Representatives from the Department of Conservation and Waikato Regional Council spoke to Karioi Maunga Project volunteers, who trap rats and mustelids on the mountain to protect the grey-faced petrel, about their intentions at a meeting on Monday night.
Doc is planning an aerial drop over most of the conservation land on the mountain apart from the Wainui Catchment, some 230 hectares, where bait stations will be used in a 100-metre grid pattern.
Doc ranger Cara Hansen said bait stations containing 1080 would be used in the catchment area so that the poison wouldn’t be dropped into the waterways, and trapping would be too labour intensive.
She said DOC, with help from the local hapu, would fill the bait stations just once, and then the community could take over the job if they wanted to continue to control the possums in the catchment area, with DOC support.

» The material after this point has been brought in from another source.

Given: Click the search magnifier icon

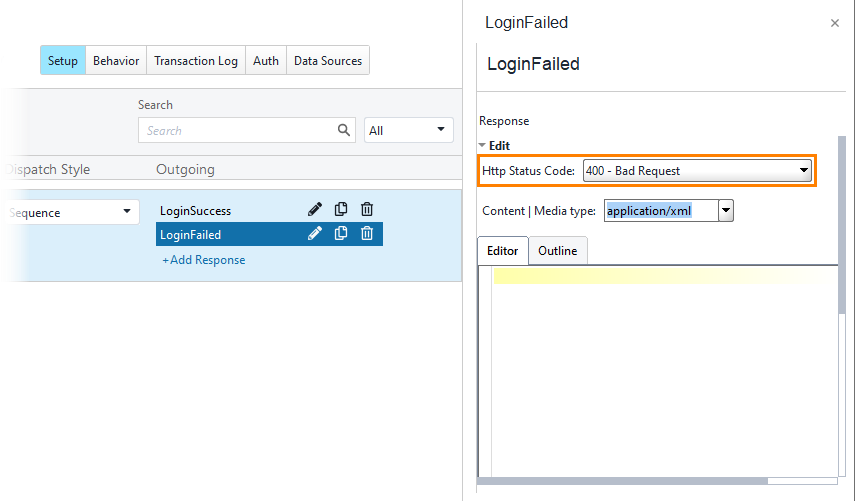Looking at the screenshot, I should (x=344, y=130).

The regional council is working with landowners on the fringes of Karioi to also do a ground control operation using bait stations.
Andrew Styche, of DOC’s Waikato Conservancy, said aerial drops were made on the mountain every six years in order to prevent possums from completely destroying the forest. It was a minimum effort but that was all the conservancy could afford, as it did not consider Karioi to be particularly significant and it had a limited budget.

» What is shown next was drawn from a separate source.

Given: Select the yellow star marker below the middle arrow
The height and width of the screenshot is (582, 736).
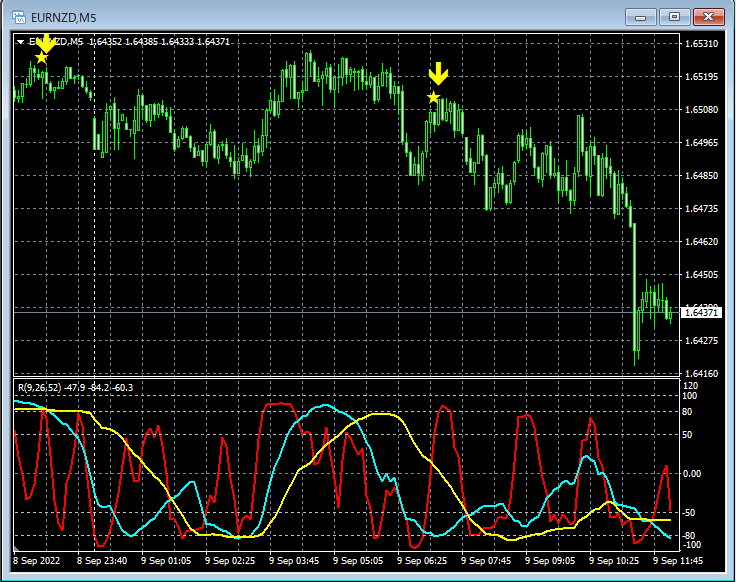Looking at the screenshot, I should 433,97.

“We want to keep working on Karioi because the community has invested so much into it,” he told the volunteer trappers.
Possum numbers on Karioi were now at residual trap rates of about 10 per of cent, which was the level that you would start to see a decline in birdlife.
1080 also kills rats and the stoats that feed off poisoned animals.
“For one year in every six years birds get a break from predation.”
Mr Styche said 1080 drops of today were not like in the old days, when posion would rain from the skies.
“We use such a low amount of bait now that you don’t even see the drop.”
He said the amount of poison used was the least amount required to target possums and stoats, and could be as much as about 1 pellet every 12 square metres. “The chance of being hit by one is really low.”
“You might put some birds at risk… the more bait you use the more birds are at risk.”
He said it was unsure whether birds were killed by eating the poison directly or by feeding off insects that had eaten the poison.
Eels, trout, kora and pigs were able to metabolise the poison, but people should still not eat from any animal on the mountain for about four months, as a precaution.
“There is nothing better than 1080 to do the job.”
Mr Styche said for now 1080 was a sustainable option but work was always being done to look at other methods of pest control.
He told the Karioi Maunga volunteers that “hopefully”, after the drop, they would not catch anything in their traps for a few months.